Task instructions
Copy out exactly the lines below that run from the one holding "Given: Toggle the split panel view icon" to the one holding "Task: Click the label=STRING", keeping both of those lines and no others.

Provided records
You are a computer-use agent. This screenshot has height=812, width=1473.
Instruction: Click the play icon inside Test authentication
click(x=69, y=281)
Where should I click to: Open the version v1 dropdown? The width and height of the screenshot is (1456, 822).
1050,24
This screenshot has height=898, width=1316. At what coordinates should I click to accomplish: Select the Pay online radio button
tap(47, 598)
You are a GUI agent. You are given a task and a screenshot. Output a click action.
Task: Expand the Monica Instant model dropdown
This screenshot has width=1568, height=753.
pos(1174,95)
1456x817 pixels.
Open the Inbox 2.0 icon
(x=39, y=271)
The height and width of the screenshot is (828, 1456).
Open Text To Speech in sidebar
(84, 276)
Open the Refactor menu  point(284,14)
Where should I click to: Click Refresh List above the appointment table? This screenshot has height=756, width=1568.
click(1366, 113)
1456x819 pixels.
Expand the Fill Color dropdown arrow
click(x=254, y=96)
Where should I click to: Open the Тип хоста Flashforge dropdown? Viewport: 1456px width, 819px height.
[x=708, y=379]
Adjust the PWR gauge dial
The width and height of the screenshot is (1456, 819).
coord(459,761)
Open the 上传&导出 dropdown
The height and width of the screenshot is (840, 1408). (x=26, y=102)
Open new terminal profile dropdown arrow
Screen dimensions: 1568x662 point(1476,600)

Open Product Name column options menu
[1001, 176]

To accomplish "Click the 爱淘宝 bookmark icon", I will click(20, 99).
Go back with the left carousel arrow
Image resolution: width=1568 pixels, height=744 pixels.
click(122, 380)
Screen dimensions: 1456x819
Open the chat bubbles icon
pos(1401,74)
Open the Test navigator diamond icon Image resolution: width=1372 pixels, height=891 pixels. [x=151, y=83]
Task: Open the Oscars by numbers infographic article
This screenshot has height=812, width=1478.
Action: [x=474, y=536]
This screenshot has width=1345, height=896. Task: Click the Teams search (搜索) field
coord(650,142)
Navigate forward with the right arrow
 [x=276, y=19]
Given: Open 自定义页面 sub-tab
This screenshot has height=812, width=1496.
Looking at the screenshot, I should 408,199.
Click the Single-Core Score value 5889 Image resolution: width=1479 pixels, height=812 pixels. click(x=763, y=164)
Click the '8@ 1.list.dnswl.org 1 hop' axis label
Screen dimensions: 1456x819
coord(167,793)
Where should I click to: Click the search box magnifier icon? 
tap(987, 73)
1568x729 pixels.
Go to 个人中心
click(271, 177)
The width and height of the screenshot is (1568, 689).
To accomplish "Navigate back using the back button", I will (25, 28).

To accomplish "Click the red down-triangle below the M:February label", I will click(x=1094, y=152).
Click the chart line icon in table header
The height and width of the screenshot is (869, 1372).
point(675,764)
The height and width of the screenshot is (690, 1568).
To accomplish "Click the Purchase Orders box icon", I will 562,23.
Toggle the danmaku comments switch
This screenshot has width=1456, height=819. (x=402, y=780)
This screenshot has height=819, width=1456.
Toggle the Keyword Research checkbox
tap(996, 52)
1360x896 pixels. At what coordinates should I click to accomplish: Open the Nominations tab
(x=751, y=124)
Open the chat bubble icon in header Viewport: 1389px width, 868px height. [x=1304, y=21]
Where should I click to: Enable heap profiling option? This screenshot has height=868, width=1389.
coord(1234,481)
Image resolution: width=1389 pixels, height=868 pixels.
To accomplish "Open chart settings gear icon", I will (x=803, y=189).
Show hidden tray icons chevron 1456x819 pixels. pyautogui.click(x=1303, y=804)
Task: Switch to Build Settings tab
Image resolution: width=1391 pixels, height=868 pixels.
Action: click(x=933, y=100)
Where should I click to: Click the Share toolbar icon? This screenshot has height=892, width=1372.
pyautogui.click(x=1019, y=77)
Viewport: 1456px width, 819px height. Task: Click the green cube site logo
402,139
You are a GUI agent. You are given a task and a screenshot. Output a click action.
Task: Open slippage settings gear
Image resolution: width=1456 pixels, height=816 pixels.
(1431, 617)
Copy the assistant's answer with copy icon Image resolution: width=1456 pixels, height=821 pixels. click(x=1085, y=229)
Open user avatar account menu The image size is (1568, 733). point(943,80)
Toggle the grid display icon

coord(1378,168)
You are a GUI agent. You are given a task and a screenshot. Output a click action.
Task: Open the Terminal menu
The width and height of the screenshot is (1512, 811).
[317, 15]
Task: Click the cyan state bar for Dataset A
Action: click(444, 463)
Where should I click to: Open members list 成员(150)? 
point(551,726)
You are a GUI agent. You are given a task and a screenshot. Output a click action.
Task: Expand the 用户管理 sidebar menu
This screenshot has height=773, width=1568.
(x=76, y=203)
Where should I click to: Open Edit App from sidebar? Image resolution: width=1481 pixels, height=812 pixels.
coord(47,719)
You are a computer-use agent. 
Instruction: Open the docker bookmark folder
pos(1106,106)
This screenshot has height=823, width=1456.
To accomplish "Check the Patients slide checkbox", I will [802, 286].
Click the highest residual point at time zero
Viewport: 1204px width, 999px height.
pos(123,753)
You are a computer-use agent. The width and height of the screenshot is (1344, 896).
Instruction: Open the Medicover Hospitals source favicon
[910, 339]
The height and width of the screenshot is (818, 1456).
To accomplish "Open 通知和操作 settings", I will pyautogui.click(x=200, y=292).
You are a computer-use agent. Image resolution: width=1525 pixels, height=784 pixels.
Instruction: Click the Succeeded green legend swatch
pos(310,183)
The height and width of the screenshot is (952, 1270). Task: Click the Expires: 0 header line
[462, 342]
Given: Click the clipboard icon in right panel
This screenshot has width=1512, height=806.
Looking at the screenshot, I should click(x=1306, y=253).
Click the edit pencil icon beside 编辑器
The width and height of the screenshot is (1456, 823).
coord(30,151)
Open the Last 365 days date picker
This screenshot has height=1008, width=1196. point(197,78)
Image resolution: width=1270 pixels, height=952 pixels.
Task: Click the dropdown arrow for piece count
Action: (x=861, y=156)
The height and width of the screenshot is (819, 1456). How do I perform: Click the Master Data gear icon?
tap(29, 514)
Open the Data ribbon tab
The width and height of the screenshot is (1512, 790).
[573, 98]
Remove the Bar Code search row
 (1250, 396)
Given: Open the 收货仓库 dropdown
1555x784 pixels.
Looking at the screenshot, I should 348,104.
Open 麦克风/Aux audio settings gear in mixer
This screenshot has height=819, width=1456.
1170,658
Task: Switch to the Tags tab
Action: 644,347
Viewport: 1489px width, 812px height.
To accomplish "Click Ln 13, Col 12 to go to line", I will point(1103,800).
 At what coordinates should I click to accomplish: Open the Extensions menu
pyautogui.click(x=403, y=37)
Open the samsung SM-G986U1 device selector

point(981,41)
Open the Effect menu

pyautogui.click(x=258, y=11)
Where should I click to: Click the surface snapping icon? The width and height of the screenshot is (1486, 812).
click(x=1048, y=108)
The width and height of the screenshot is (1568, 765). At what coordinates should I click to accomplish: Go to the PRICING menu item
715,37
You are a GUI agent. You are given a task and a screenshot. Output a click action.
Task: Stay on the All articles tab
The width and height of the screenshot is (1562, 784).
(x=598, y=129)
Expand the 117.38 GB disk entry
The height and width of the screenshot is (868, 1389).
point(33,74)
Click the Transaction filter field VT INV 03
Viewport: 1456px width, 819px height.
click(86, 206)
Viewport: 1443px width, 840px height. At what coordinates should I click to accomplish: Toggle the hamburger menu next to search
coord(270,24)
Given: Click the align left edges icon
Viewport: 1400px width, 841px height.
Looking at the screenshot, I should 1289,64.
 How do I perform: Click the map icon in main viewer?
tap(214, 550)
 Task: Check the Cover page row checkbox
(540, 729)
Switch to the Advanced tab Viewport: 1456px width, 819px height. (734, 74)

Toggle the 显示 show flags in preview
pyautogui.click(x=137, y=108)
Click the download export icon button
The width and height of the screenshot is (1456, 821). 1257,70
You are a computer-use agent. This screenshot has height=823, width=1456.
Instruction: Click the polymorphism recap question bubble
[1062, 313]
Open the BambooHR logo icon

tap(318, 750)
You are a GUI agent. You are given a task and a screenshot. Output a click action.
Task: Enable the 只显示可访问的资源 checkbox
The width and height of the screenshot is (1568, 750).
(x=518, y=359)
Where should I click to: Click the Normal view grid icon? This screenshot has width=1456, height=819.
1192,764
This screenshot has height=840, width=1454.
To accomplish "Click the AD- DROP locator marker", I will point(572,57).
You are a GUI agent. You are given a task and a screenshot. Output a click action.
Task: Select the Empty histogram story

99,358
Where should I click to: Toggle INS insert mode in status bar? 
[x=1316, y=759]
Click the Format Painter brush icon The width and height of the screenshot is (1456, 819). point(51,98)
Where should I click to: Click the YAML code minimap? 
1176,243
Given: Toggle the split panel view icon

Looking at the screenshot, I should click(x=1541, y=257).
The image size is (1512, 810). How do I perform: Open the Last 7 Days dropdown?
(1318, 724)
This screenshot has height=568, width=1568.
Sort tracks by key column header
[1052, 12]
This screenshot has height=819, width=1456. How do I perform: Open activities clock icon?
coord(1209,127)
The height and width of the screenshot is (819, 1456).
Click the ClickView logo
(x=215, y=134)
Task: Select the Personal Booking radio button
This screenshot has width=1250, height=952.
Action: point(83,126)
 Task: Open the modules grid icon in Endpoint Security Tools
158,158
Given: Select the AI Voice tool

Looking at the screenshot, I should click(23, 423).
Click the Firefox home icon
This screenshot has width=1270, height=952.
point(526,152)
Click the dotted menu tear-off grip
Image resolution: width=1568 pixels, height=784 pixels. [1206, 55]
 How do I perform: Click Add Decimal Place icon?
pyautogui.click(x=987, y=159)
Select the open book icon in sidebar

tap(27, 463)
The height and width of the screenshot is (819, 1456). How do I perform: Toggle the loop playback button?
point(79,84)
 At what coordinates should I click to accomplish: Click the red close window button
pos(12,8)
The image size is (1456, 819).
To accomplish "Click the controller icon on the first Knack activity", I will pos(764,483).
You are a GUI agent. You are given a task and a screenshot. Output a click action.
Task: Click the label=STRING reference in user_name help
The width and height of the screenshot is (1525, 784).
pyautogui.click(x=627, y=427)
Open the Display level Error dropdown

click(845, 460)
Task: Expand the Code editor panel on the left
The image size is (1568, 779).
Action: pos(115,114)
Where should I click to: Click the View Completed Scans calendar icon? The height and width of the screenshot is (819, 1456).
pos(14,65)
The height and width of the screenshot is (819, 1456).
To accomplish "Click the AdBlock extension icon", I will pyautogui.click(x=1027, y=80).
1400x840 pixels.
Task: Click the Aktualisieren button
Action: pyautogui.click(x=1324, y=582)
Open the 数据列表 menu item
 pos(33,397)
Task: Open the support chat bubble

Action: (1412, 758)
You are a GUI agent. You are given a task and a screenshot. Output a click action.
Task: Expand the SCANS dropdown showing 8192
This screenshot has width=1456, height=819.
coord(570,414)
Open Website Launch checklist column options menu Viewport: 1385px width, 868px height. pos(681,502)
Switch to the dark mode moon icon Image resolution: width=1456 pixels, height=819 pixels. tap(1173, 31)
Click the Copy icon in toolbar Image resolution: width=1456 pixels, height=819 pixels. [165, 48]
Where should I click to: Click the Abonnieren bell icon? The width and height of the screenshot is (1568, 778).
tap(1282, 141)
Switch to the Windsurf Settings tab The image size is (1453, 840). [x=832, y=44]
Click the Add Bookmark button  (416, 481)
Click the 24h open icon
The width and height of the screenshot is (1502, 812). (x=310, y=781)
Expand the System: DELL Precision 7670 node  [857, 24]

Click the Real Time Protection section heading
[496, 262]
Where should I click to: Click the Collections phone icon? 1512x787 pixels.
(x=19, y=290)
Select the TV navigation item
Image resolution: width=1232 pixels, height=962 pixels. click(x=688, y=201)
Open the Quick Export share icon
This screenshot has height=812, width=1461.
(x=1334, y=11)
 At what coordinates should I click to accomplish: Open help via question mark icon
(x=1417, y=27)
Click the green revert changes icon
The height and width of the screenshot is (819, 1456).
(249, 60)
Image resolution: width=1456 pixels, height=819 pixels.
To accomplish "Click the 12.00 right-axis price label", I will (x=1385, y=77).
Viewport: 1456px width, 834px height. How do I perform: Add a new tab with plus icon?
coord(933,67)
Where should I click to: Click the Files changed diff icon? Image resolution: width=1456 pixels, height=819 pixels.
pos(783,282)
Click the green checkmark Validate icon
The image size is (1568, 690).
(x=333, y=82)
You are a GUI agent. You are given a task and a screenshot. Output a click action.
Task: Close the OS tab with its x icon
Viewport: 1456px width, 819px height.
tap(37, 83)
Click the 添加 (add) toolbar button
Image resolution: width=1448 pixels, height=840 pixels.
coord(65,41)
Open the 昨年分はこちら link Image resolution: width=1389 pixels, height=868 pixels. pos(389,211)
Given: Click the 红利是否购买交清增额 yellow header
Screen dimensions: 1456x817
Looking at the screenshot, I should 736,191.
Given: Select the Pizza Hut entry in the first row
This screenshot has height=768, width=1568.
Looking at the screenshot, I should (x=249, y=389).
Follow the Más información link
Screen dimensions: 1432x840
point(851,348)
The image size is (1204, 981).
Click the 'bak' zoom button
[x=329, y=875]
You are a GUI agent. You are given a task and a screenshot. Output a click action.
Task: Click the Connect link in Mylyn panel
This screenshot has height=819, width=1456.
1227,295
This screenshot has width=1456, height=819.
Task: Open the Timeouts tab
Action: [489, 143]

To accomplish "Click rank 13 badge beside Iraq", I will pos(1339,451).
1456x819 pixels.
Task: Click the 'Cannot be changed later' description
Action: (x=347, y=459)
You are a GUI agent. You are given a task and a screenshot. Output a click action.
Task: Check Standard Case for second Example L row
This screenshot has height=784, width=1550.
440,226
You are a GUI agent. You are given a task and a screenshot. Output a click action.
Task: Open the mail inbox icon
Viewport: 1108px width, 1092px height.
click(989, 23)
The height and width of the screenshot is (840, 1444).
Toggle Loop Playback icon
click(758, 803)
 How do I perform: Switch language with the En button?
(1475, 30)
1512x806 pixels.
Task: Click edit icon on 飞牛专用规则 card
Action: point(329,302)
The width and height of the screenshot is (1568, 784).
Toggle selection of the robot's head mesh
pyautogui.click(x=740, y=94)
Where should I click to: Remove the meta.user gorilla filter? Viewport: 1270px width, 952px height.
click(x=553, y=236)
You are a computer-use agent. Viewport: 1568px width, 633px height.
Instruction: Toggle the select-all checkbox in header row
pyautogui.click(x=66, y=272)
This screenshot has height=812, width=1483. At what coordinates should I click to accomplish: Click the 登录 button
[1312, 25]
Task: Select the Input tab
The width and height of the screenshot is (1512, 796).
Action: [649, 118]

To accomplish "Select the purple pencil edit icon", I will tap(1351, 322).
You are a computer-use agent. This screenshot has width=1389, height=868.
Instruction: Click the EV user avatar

Reply to the task
Given: Toggle the split panel view icon

Looking at the screenshot, I should click(x=1541, y=257).
The image size is (1512, 810). How do I perform: Open the Last 7 Days dropdown?
(1318, 724)
This screenshot has height=568, width=1568.
Sort tracks by key column header
[1052, 12]
This screenshot has height=819, width=1456. How do I perform: Open activities clock icon?
coord(1209,127)
The height and width of the screenshot is (819, 1456).
Click the ClickView logo
(x=215, y=134)
Task: Select the Personal Booking radio button
This screenshot has width=1250, height=952.
Action: point(83,126)
 Task: Open the modules grid icon in Endpoint Security Tools
158,158
Given: Select the AI Voice tool

Looking at the screenshot, I should click(23, 423).
Click the Firefox home icon
This screenshot has width=1270, height=952.
point(526,152)
Click the dotted menu tear-off grip
Image resolution: width=1568 pixels, height=784 pixels. [1206, 55]
 How do I perform: Click Add Decimal Place icon?
pyautogui.click(x=987, y=159)
Select the open book icon in sidebar

tap(27, 463)
The height and width of the screenshot is (819, 1456). How do I perform: Toggle the loop playback button?
point(79,84)
 At what coordinates should I click to accomplish: Click the red close window button
pos(12,8)
The image size is (1456, 819).
To accomplish "Click the controller icon on the first Knack activity", I will pos(764,483).
You are a GUI agent. You are given a task and a screenshot. Output a click action.
Task: Click the label=STRING reference in user_name help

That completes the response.